:: Work to be completed ::
Take the lines below beginning at the line that has "Click the chevron" and stopping after the line that has "The height and width of the screenshot is (703, 1491).", and print them exactly as they are, with no other lines.

:: Source material ::
══════════

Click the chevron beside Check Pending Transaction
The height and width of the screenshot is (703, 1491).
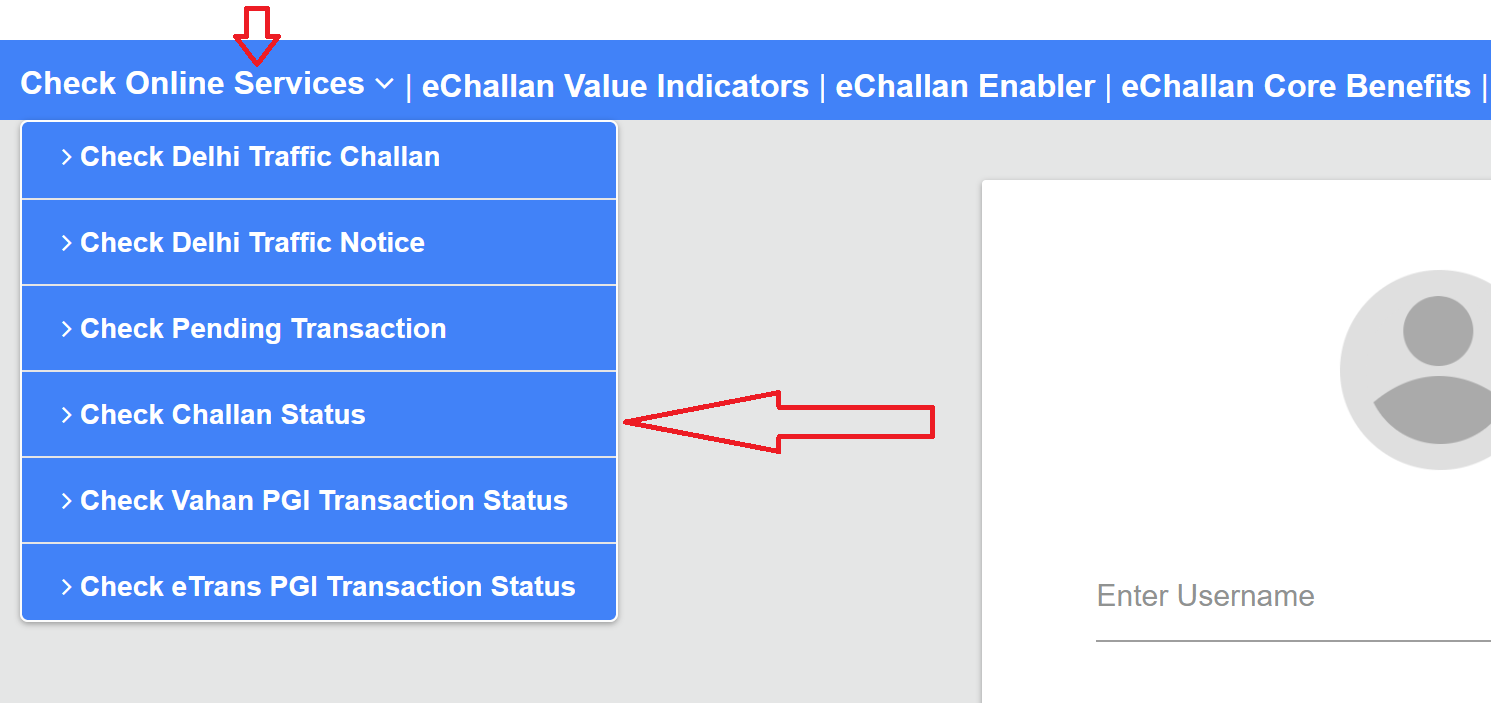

══════════

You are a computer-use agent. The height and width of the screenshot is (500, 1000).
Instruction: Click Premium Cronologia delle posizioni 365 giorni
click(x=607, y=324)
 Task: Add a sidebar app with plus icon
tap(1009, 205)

══════════

:: Answer for this exercise ::
Click the chevron beside Check Pending Transaction
The height and width of the screenshot is (703, 1491).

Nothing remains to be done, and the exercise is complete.